_TASK INSTRUCTIONS:_
From the line containing "Task: Expand the VDDC sensor dropdown arrow" down to the line containing "Click the Blockchain" in the records below, reproduce every line exactly, ends included, and omit all others.

_RECORDS FOR THE EXERCISE:_
------------------------------------------------
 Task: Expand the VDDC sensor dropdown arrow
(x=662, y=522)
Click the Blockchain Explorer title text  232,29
------------------------------------------------
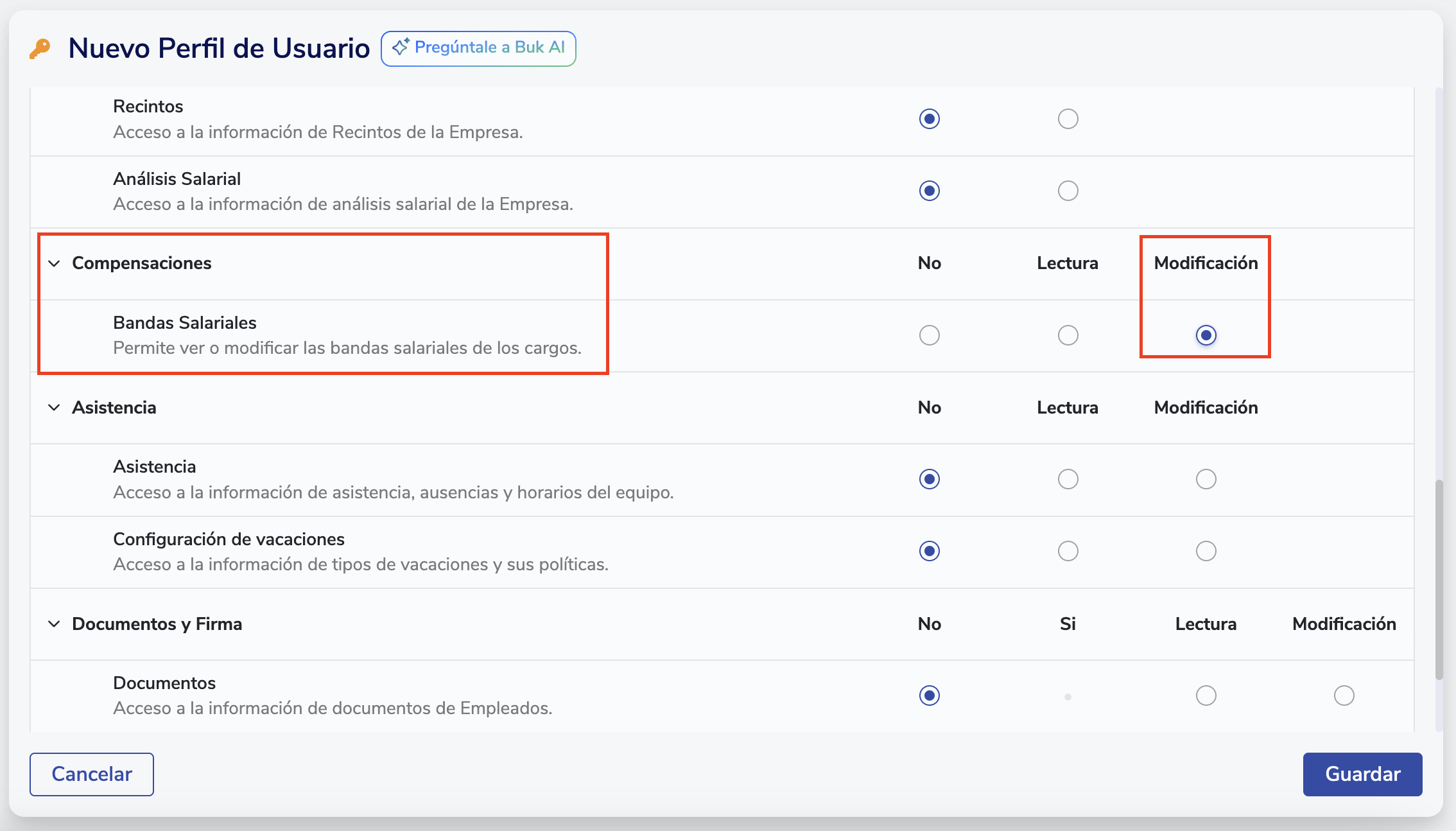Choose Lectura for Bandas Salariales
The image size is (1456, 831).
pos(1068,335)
------------------------------------------------
_OUTPUT OF THE TASK:_
 Task: Expand the VDDC sensor dropdown arrow
(x=662, y=522)
Click the Blockchain Explorer title text  232,29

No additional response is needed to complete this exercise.